= YOUR GOAL =
Emit a verbatim copy of the lines below from the line with "The image size is (760, 304)." through the line with "the Score = 8", excluding pictures and everything outside that range.

= DATA =
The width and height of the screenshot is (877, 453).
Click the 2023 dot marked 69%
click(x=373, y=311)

* * *

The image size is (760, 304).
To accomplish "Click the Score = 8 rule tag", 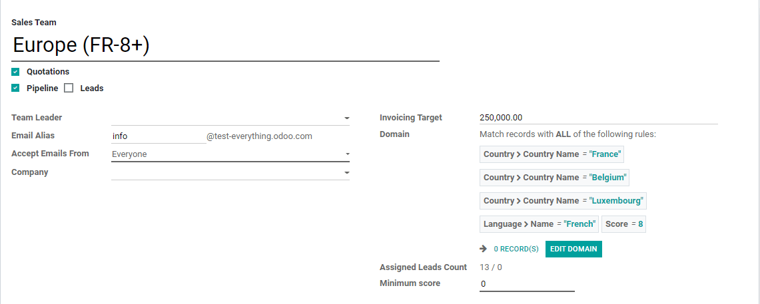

...

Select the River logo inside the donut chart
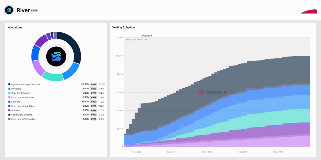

= TASK ANSWER =
The image size is (760, 304).
To accomplish "Click the Score = 8 rule tag", 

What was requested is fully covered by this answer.